- _TASK PROMPT_: The output should be the listing below, limited to the lines from the one with "Task: Click the nexus" through the one with "Task: Uncheck the", exact and without pictures.

- _LISTED ENTRIES_:
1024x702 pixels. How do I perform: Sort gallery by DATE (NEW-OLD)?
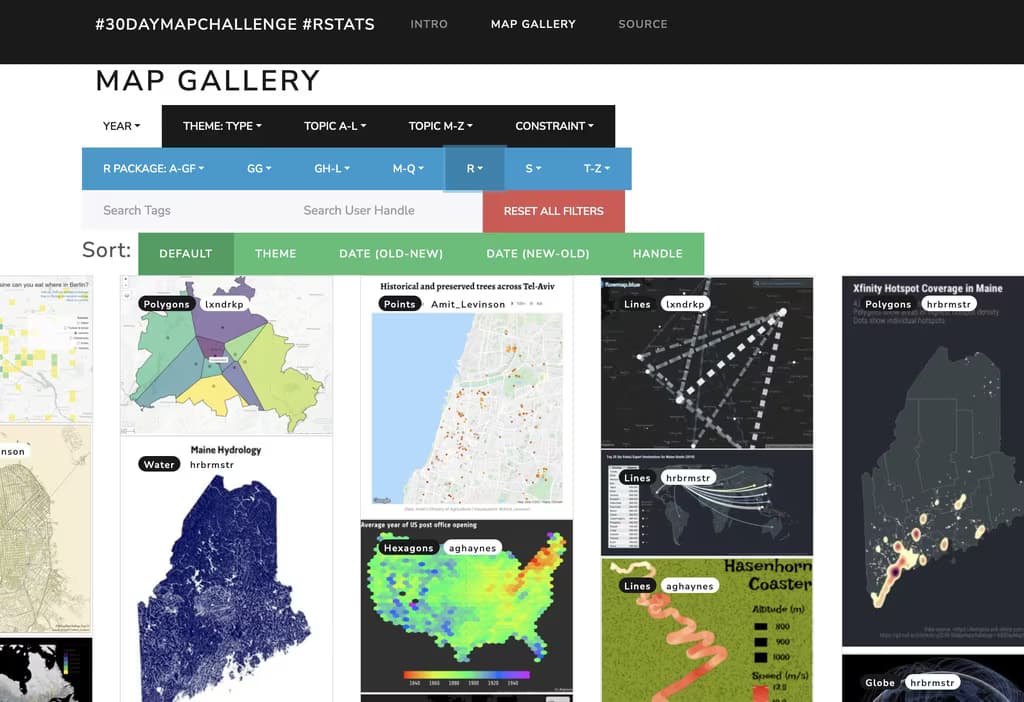[537, 253]
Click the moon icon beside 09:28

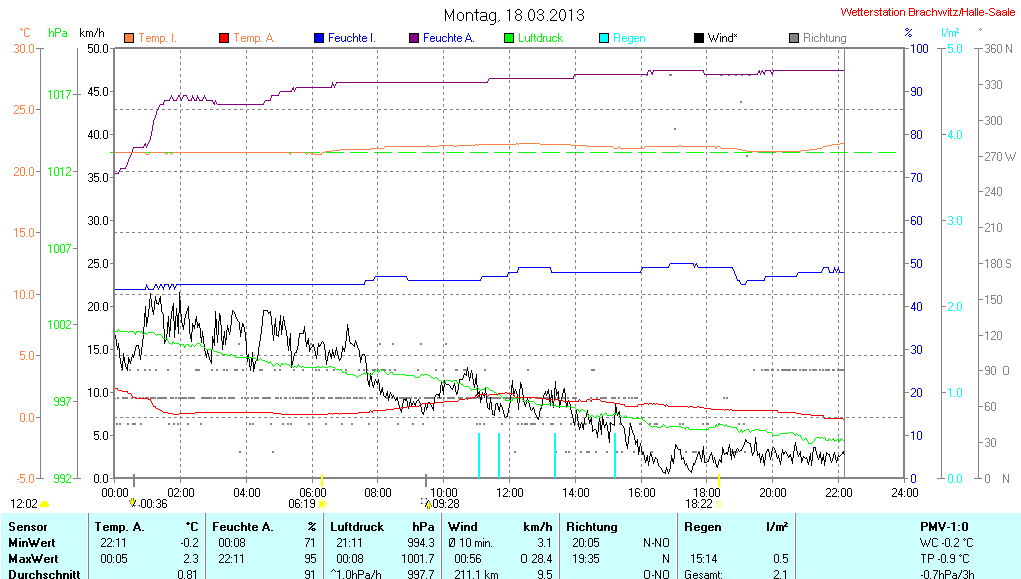427,504
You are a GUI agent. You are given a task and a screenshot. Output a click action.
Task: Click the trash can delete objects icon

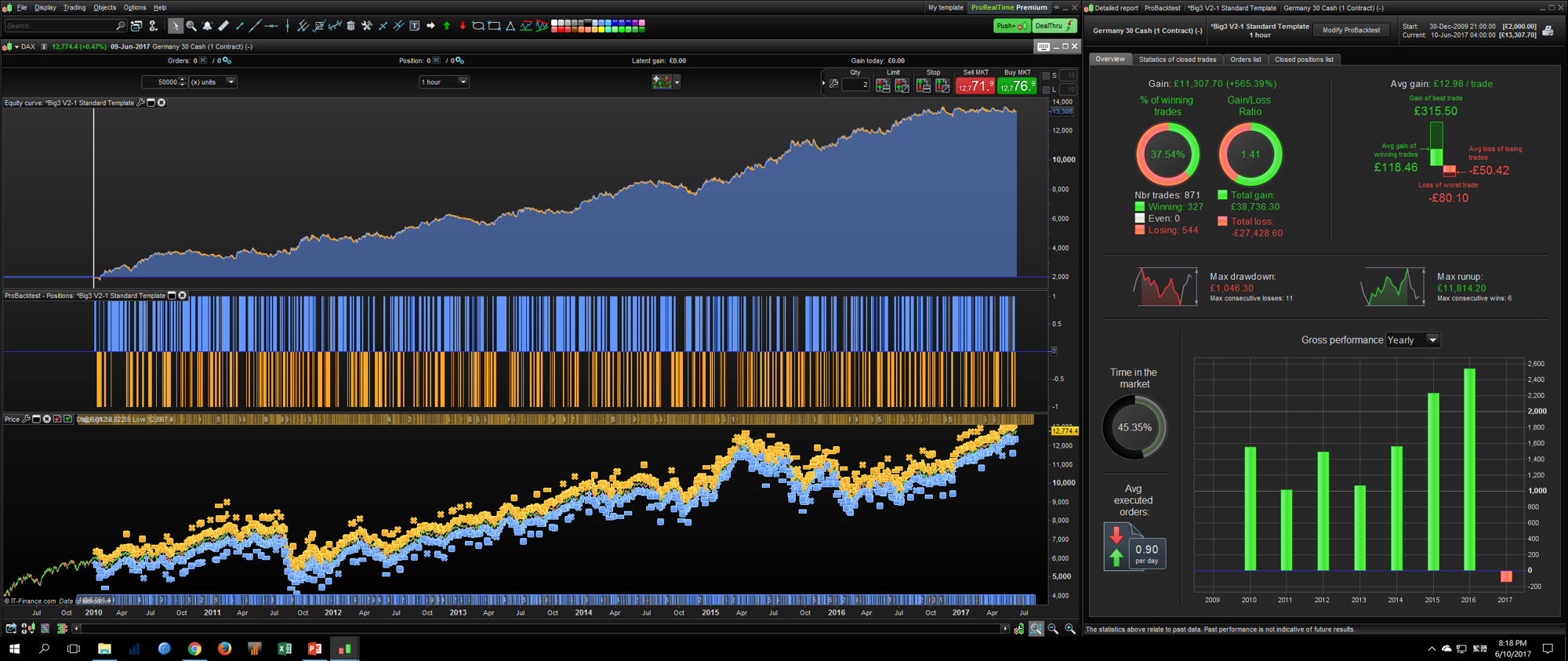tap(350, 26)
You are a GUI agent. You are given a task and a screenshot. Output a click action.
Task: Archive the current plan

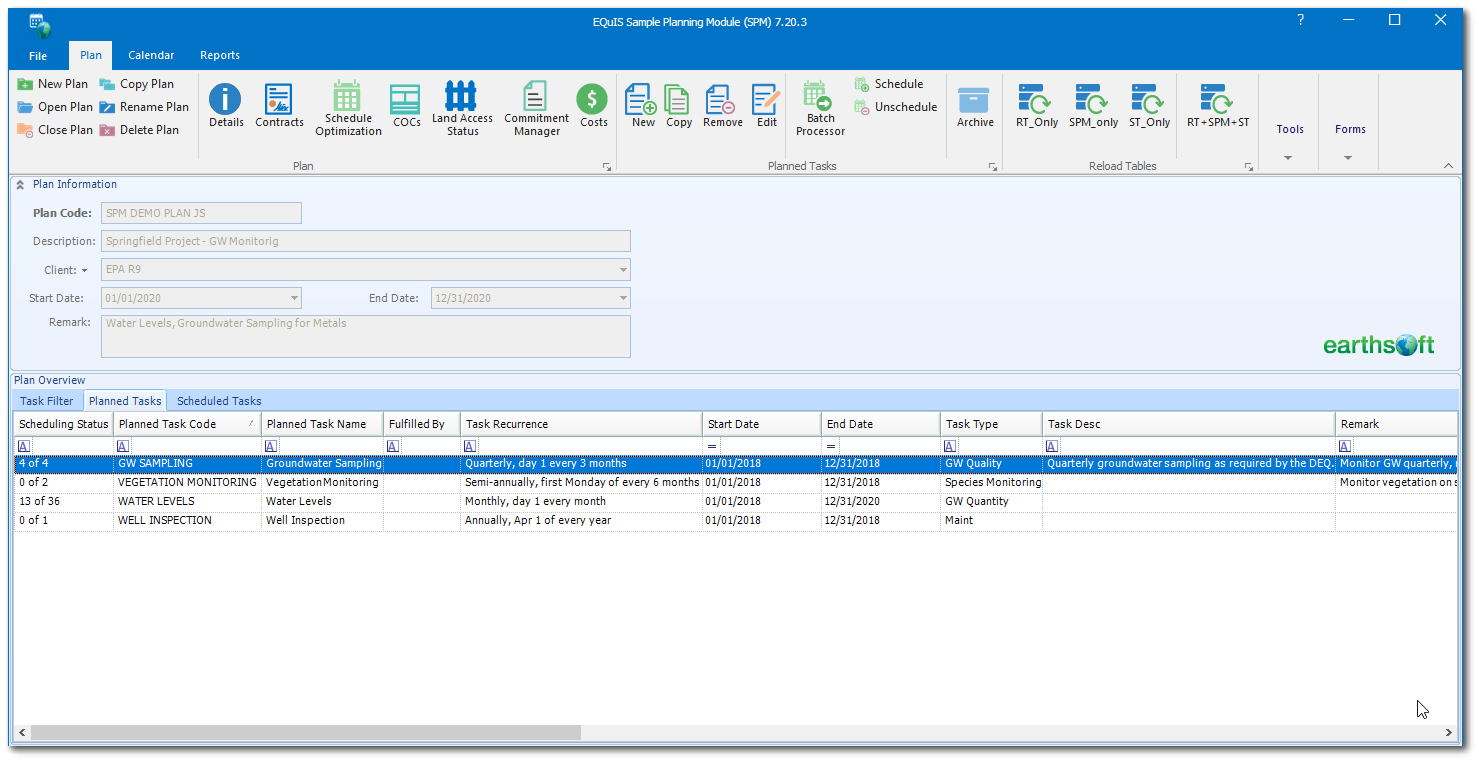[x=974, y=105]
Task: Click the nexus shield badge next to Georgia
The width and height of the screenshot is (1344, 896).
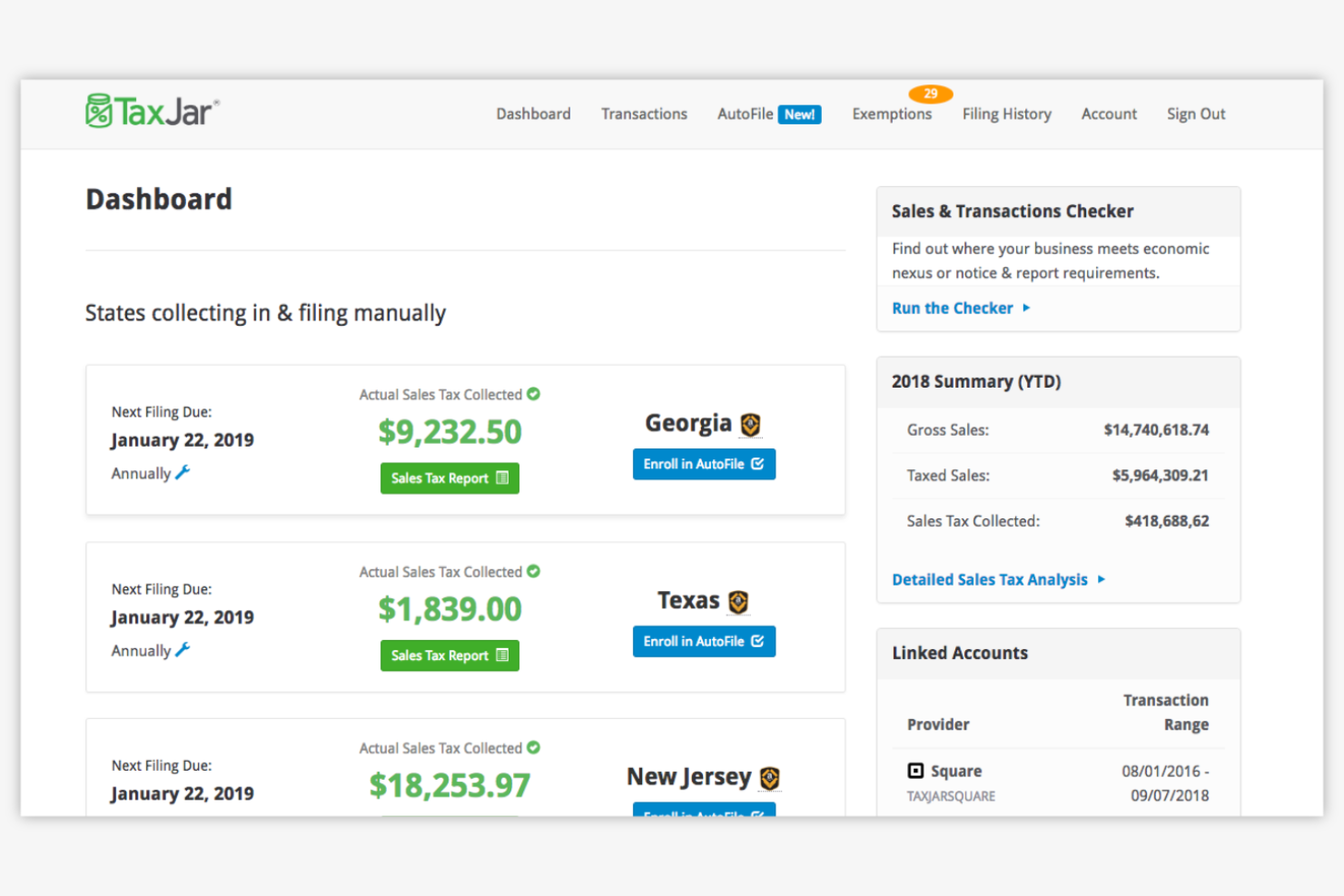Action: (751, 423)
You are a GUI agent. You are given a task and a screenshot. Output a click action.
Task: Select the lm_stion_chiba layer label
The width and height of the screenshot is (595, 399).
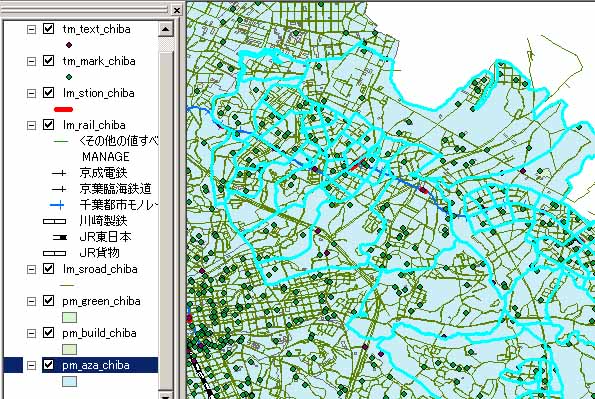[x=99, y=93]
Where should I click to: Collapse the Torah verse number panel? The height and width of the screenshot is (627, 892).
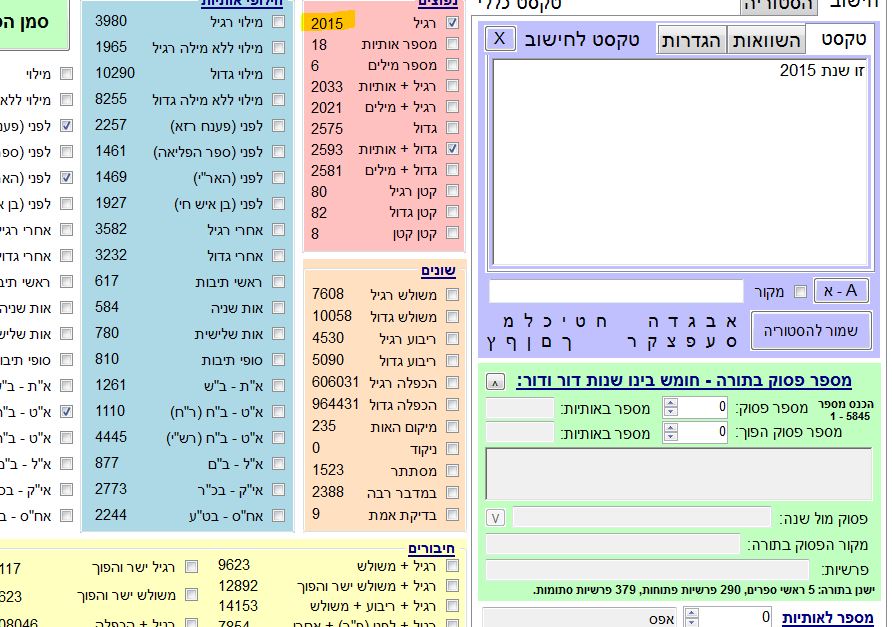[x=495, y=381]
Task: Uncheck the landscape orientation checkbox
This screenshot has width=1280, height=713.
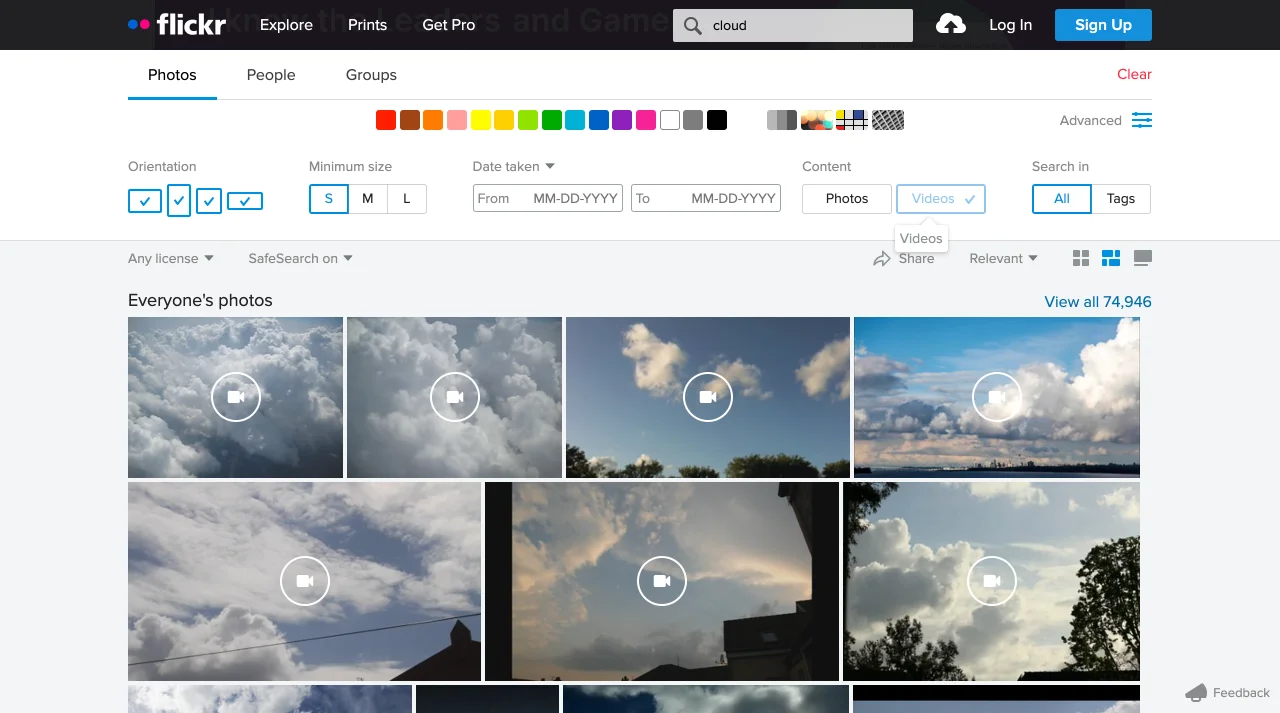Action: pyautogui.click(x=144, y=201)
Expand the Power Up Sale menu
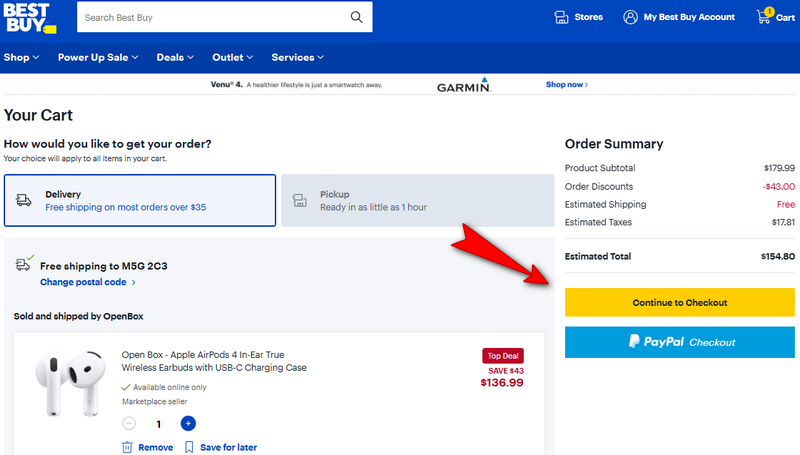Viewport: 800px width, 455px height. (x=98, y=57)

- _ANSWER FOR THIS EXERCISE_:
Task: Click the nexus shield badge next to Georgia
The width and height of the screenshot is (1344, 896).
Action: (751, 423)
You are a GUI agent. You are given a task and a screenshot. Output a click action.
Task: Select the lm_stion_chiba layer label
The width and height of the screenshot is (595, 399).
[x=99, y=93]
Where should I click to: Collapse the Torah verse number panel? The height and width of the screenshot is (627, 892).
[x=495, y=381]
Task: Uncheck the landscape orientation checkbox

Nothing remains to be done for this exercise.